Second, Tse'K'wa in Fort St. John, B.C. is an archeological site that has contributed to our understanding of how humans settled and the environment changes that came after the last glacial period over 12,500 years ago. 

The third place, Uplands is a residential neighbourhood in Oak Bay, B.C. and was designated because it is one of the earliest subdivisions in the country that was planned to act like a park.  


Thomas Adams (1871-1940) was a town planner in Canada in the early 20th century. His development of towns across Canada lead to a design approach that combined efficiency and natural elements. 

Donald Strathearn Rawson (1905-1961) studied aquactic ecosystems in Western Canada. He pioneered studies of lakes and fisheries and took an hollistic approach to those studies.  


The Meshikamau-shipu Travel Route in Labrador showcases the migratory ascpets of Innu life on the Labrador peninsula. Along the route are culturally significant places like gathering spots.

Then, in 1942 there were a number of German U-Boat attacks at Bell Island in Newfoundland. The island played a vital part in the war as an iron-ore processing and shipping centre making it a target.
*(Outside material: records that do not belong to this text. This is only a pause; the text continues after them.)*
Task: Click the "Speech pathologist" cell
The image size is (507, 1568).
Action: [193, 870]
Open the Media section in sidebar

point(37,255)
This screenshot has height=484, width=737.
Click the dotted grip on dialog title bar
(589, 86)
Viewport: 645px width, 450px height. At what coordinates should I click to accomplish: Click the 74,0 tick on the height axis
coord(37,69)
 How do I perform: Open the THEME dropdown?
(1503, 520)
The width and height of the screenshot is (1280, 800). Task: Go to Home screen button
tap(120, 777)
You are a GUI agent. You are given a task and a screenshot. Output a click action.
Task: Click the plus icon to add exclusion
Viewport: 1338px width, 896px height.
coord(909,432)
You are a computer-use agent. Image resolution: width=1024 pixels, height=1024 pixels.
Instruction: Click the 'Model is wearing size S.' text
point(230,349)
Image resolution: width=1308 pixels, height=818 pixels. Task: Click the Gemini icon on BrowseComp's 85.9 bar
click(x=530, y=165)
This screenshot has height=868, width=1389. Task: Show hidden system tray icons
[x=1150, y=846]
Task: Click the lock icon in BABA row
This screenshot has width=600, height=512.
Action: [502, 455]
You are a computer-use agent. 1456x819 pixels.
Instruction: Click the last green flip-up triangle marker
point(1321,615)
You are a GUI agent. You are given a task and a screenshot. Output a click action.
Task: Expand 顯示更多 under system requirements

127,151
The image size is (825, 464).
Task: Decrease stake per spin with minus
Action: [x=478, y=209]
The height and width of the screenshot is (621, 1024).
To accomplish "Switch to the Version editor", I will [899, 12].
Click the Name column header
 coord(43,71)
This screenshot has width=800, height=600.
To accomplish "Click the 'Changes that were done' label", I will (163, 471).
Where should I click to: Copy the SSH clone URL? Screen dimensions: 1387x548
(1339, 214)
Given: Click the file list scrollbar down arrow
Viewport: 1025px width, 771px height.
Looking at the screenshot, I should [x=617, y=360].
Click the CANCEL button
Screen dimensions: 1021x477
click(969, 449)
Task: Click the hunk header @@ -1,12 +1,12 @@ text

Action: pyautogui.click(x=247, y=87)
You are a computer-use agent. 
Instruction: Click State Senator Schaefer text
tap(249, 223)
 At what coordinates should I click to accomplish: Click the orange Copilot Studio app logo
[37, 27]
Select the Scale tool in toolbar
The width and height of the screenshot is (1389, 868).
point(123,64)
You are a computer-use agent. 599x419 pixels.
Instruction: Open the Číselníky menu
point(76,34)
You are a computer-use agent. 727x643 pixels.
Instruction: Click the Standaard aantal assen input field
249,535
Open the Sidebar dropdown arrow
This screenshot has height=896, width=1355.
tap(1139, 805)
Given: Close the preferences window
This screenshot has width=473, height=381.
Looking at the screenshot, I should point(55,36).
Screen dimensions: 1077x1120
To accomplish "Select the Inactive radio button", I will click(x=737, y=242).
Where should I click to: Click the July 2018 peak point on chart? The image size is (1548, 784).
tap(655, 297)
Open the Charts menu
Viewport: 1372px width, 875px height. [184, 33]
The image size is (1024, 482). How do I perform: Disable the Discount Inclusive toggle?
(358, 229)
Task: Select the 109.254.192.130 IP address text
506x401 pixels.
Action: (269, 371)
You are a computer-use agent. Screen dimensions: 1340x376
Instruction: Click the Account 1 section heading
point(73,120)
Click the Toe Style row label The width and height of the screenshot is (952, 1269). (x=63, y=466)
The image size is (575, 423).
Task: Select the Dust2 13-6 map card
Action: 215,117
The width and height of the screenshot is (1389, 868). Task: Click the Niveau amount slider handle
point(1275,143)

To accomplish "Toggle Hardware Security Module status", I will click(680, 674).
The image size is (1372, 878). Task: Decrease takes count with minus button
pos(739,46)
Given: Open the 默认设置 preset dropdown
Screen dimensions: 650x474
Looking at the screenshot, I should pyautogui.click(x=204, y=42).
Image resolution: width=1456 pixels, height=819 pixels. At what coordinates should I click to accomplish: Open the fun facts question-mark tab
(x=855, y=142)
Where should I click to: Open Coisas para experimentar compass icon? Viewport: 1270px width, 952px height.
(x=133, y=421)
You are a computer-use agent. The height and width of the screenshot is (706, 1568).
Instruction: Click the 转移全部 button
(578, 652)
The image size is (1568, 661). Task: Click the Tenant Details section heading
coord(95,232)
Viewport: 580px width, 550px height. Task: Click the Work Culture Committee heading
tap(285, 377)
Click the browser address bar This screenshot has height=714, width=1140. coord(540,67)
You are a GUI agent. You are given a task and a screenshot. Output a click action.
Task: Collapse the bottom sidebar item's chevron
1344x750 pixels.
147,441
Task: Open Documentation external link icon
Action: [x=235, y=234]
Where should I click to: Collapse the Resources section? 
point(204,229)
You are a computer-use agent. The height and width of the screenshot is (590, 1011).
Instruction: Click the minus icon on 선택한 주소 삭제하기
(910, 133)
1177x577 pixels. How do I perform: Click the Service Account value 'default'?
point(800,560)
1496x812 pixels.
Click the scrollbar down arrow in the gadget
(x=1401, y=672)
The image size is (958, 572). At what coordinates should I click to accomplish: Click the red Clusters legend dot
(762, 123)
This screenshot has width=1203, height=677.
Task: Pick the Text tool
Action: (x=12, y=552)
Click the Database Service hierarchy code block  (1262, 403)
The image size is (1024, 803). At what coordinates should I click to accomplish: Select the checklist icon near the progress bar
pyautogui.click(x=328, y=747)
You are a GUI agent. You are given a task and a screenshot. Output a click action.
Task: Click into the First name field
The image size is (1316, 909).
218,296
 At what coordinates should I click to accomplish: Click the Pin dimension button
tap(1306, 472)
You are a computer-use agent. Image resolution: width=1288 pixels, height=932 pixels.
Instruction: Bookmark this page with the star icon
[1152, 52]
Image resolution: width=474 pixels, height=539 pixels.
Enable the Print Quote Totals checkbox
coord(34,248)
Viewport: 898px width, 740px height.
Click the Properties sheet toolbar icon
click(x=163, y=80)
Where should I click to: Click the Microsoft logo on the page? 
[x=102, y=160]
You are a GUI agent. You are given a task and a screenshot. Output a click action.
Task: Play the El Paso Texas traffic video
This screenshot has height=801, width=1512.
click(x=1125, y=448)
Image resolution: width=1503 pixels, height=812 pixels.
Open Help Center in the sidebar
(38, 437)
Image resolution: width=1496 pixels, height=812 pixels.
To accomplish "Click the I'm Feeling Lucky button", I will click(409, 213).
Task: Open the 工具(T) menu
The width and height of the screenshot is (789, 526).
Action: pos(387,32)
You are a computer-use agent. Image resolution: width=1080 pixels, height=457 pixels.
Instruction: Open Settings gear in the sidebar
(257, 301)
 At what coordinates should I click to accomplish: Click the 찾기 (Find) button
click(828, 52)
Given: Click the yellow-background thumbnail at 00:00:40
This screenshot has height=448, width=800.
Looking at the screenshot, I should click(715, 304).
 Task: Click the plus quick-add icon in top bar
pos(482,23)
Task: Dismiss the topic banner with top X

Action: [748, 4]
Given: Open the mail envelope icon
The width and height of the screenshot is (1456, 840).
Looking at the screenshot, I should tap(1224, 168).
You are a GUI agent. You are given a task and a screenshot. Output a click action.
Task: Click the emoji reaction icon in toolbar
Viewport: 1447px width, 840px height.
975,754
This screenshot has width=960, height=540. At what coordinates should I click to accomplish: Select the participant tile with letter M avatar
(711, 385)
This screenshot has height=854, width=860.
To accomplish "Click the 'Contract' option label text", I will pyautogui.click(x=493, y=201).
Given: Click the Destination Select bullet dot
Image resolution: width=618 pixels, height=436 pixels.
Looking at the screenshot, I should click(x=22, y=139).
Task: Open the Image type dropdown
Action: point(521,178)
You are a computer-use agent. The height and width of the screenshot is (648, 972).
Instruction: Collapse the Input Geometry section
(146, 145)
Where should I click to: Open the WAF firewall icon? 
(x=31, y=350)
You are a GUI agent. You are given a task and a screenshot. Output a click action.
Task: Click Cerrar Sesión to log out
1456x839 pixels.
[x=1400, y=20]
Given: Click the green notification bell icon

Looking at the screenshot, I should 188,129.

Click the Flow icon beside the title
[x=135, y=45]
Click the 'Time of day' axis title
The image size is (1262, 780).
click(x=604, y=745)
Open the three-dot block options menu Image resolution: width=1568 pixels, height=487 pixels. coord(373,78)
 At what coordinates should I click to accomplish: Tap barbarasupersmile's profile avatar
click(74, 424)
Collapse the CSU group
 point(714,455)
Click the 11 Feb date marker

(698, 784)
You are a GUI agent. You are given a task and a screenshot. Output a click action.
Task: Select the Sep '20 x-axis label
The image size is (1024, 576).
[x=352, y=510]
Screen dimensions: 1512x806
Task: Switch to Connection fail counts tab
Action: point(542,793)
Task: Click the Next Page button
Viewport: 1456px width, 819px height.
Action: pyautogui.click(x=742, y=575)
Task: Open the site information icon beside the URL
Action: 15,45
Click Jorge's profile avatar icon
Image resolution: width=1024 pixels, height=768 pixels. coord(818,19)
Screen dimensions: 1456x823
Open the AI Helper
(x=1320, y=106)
You can still find the sunken ships and even the torpedo from the German U-Boats (pictured below). 

Recommendations for these designations are mostly come from public nominations which are then looked over by the Historic Sits and Monuments Board of Canada and put forth as recommendations. 

They always looking for more. “I encourage all Canadians to help shape the stories we share by submitting their own nominations for national historic designation and to visit Canada's network of heritage places to discover and connect with our diverse history first-hand,” said McKenna.

So if you think you know a person, place or event that deserves recognition from the government for its significance in Canadian history and culture, you can have your say.